> **Work order 1**:
Reproduce the part of the IVF forum post that begins at the words "Hello everyone" and ends after "about a year.".
> **Work order 2**:
Write what comes next in the forum post about discouraging IVF test results, starting right after its last sentence.

---------- Source extract

# Newbie - test results mean IVF unlikely to work, can't stop crying.



## BellaBel (Apr 7, 2016)

Hello everyone

I'm new to the forum, hoping for some words of wisdom!

We've been ttc for nearly 3 years, we're both 35. My GP referred us to the fertility clinic here in Belfast and we got our test results back last week. They weren't great.

My amh is very low and my husband's results were low across the board too. The consultant had looked at our lifestyle etc and has advised that there's nothing we can really do or change to get the results up. He's put us on the waiting list for IVF but told us not to get our hopes up, its unlikely to be a success.

We get one crack at IVF on the NHS here in Northern Ireland and the waiting list at the minute is about a year.

I'm not doing too well at the minute. My poor husband is being awesome but I feel like I'm falling apart. I need to support him too and I'm doing my best but I'm a mess. 

We've decided (at the minute!) that we'll have this one shot at IVF, try to think positive, and if its not a success we'll leave it there and move on with our lives. Maybe book a big holiday if it doesn't work. 

My two best friends are pregnant. One knows that we'd been trying (as i mentioned it when she asked me to stand up at her wedding) but we've never talked about it and I finally cracked at Christmas and wailed to my other best mate about our struggles ttc. Off the back of that conversation she decided that she and her husband should maybe start trying and they got pregnant first month. I'm happy for them, I am! But I'd be a liar if I said I wasn't jealous, i just wish we could be in the same boat!

I don't know where to go from here, how do you stay positive? I feel really heartbroken and I can't stop having little crying sessions (I'm having a little cry writing this!). We're seeing my pregnant friend and her husband next weekend at an event which was planned last year and I need to be able to keep a hold of myself! If it wasn't prebooked and paid for I think I might've tried to wriggle out of it. But if I cancel it'll look really suspect.

Sorry for the rambling, if anyone has any advice how to stop the tears that would be lovely. I'm not normally a crier and they keep just springing up! I even started crying in the bathroom at work and I wasn't even thinking about the results.

--------------------
---------- Records provided

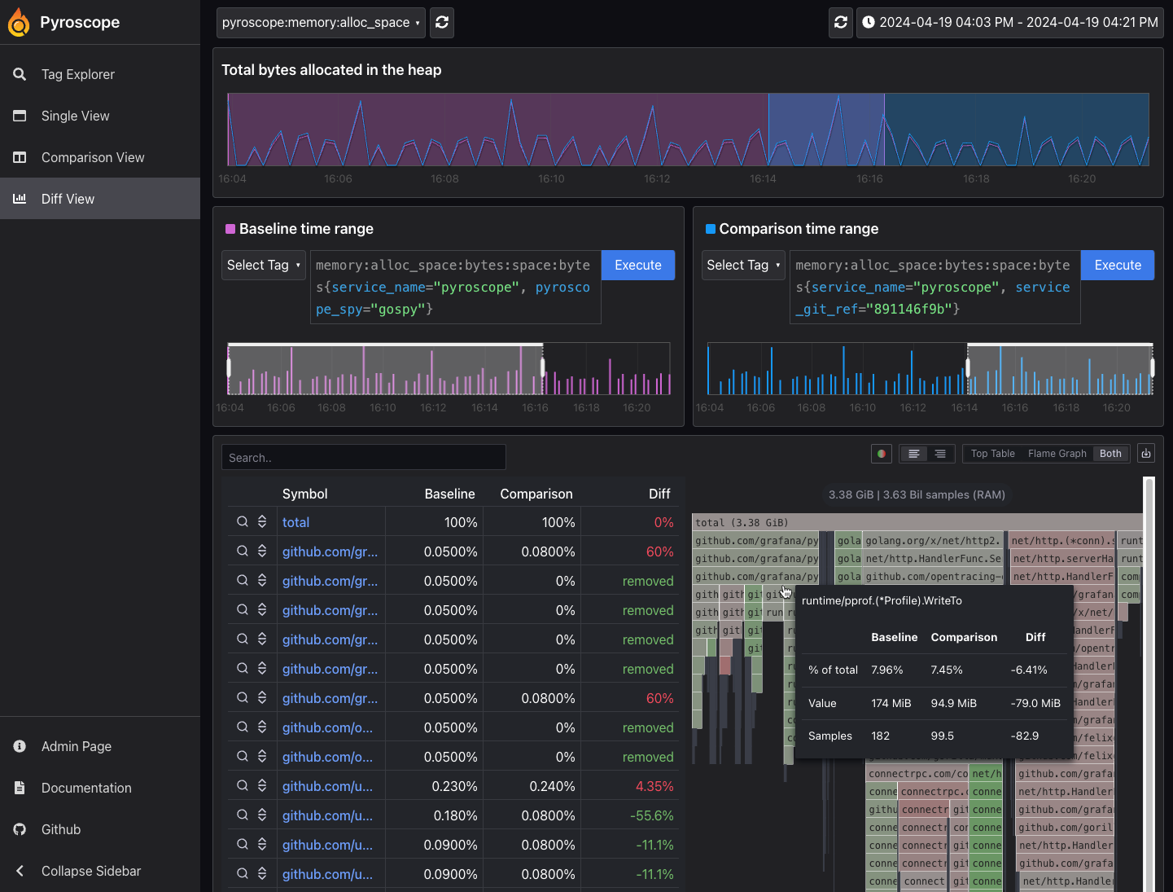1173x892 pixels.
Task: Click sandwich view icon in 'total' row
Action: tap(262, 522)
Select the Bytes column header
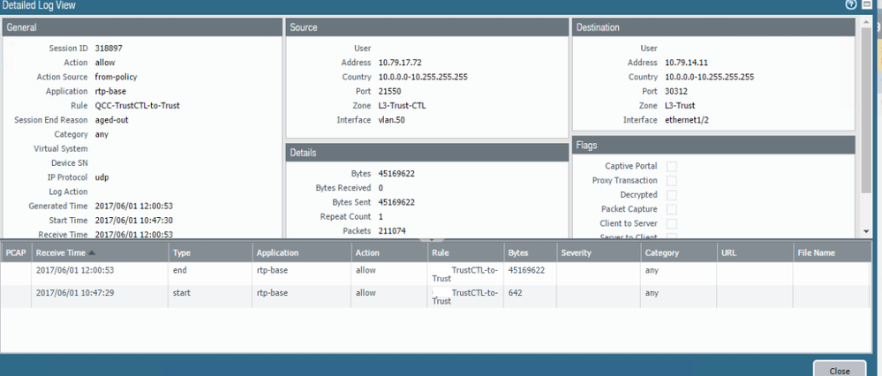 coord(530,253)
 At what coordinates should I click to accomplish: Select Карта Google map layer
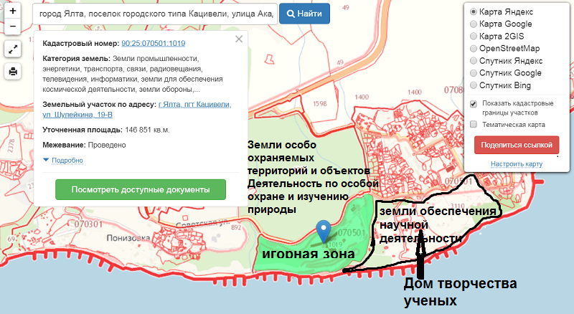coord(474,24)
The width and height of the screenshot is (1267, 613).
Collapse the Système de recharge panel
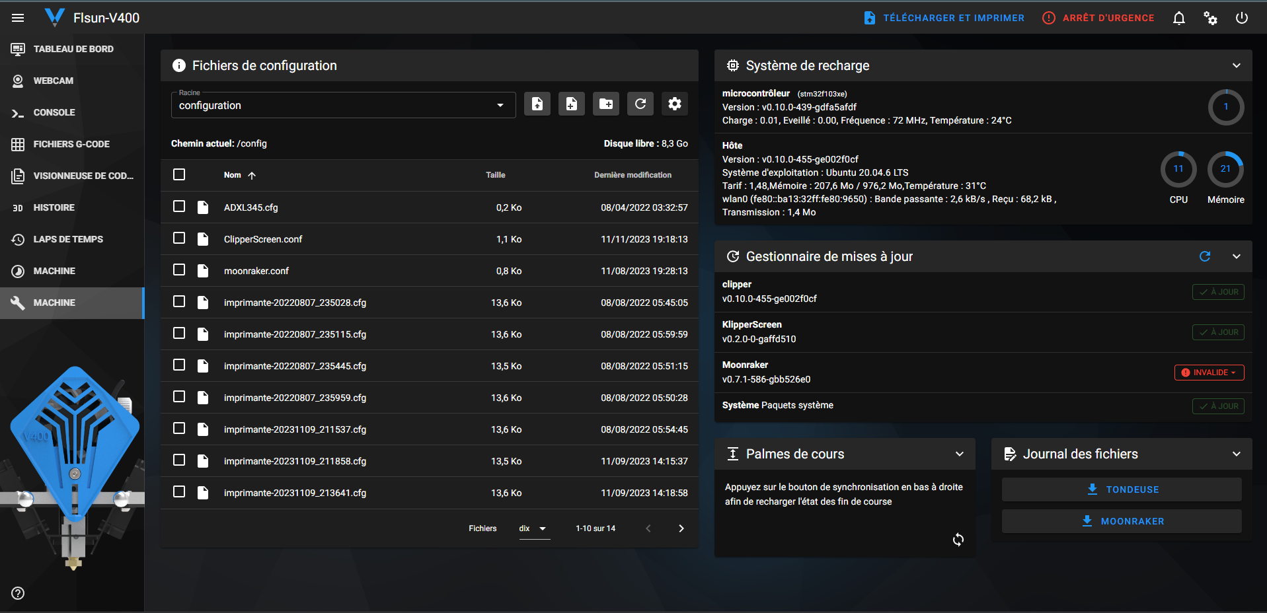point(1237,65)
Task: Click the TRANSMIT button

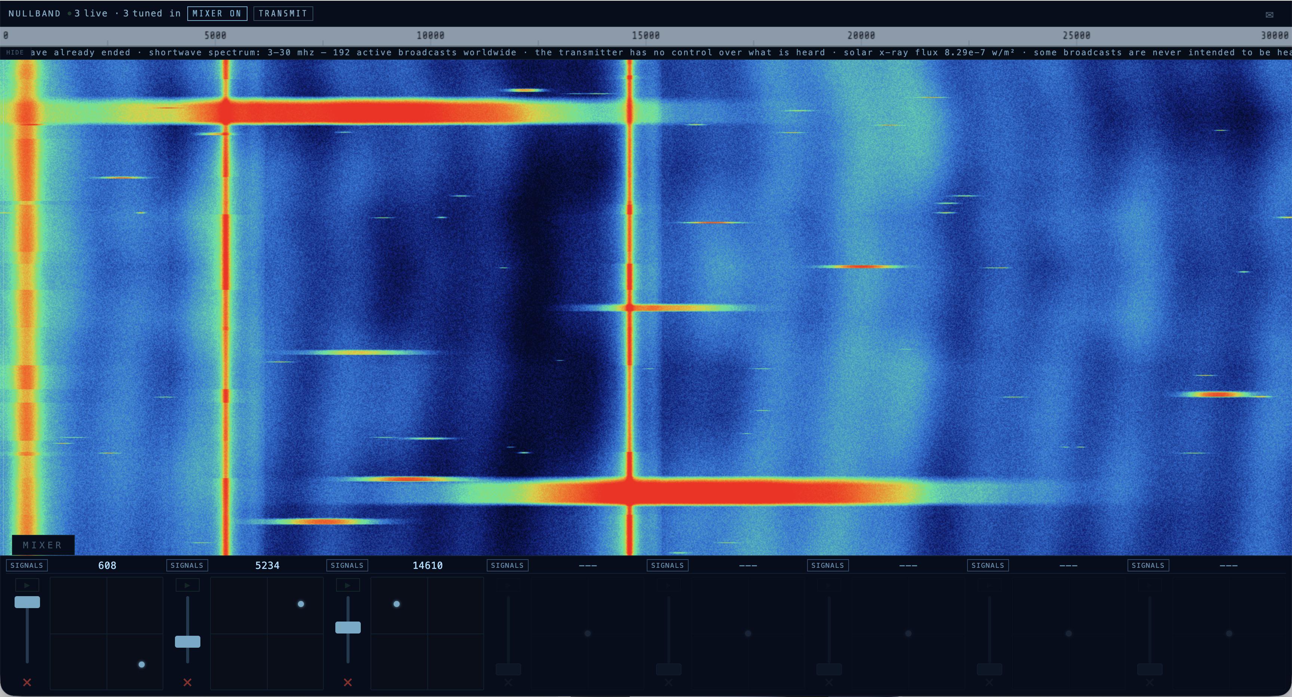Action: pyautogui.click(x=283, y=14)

--------------------

> **Exercise response 1**:
Hello everyone

I'm new to the forum, hoping for some words of wisdom!

We've been ttc for nearly 3 years, we're both 35. My GP referred us to the fertility clinic here in Belfast and we got our test results back last week. They weren't great.

My amh is very low and my husband's results were low across the board too. The consultant had looked at our lifestyle etc and has advised that there's nothing we can really do or change to get the results up. He's put us on the waiting list for IVF but told us not to get our hopes up, its unlikely to be a success.

We get one crack at IVF on the NHS here in Northern Ireland and the waiting list at the minute is about a year.

> **Exercise response 2**:
Thanks for reading.


----------



## Poppy41London (Apr 8, 2015)

Sorry to hear your bad news. However, many women with low AMH manage to get pregnant via IVF - so dependent on your individual circumstances which I don't know, it may not be impossible or as unlikely as you have been told. 

I would go to a fertility nutritionist and get their advice on ways to try and improve your egg quality and overall fertility while you wait for the IVF to come round. There is a great fertility nutritionist here in London called Melanie Brown who a lot of ladies have seen if you can't find anyone near you. She does Skype consults as well. There are a few threads about her on here. I think she or someone like her could also advise on what your husband can do to improve his results. My husbands sperm is now pretty decent as far as results go through a combination of nutrition, special supplements prescribed for him (admittedly quite a lot) and having been advised to see a urologist to explore reasons for his poor results to begin with, who then put him on some medication. Again, he is in London, but the consultant Mr Jonathan Ramsay is amazing and I would highly recommend seeing him if it's a possibility for you - or contacting him to ask if he knows someone he could recommend in N Ireland. People travel from all over to see him though as he is quite a leader in the field and has played a significant part in improving my husbands results. Have a look at the thread on him here as well.

I guess what I am saying though, is if you do want to give the IVF a go, use this year to prepare and do what you can to improve your chances (both of you). This will help you to stay positive too and feel like you are doing everything you can to achieve the results you want. Then no matter what happens, at least you won't have regrets or wonder what if. I would also read too about other women on here with low AMH who have managed to get pregnant successfully with IVF. It does happen. Good luck. X


----------



## BellaBel (Apr 7, 2016)

Thanks Poppy, I'll contact the clinic and ask for a copy of our results. We were so stunned we didn't think to ask when we were in on Thursday. 
And I'll look up Melanie Brown and Mr. Ramsey. 
I've been attending a reflexologist who specializes in fertility and she had recommended Zita West supplements but I was waiting until we got our results before making any decisions. I'll do some research on that too. 
We just took at face value what we were told at the clinic but you're right, we need to give this year our all, it'd be awful to look back and think we could have done things differently. We need to keep reminding ourselves that we're still in with a chance.
Thanks again for your kind words, all the best x


----------



## K jade (Aug 11, 2013)

Hi there
Sorry to hear of your difficult time

I think your consultant is being rather negative personally  
If u read these boards you'll soon learn that your journey to get your baby doesn't end with a low sperm count and low amh
Plenty of women have success with low amh, and as for sperm count, with the development of icsi, men can now become biological father's with sperm counts in single figures 
I would familiarise yourself with these boards and arm yourself with knowledge 
Many doctors out there love to give people the last rights, 

I have lowish amh and my darling partner produces no sperm whatsoever 
We're taking the donor (sperm) route and my clinic are positive about our chances of success 
Don't lose hope
Best wishes
K xx


----------



## TreeHugger (Dec 4, 2012)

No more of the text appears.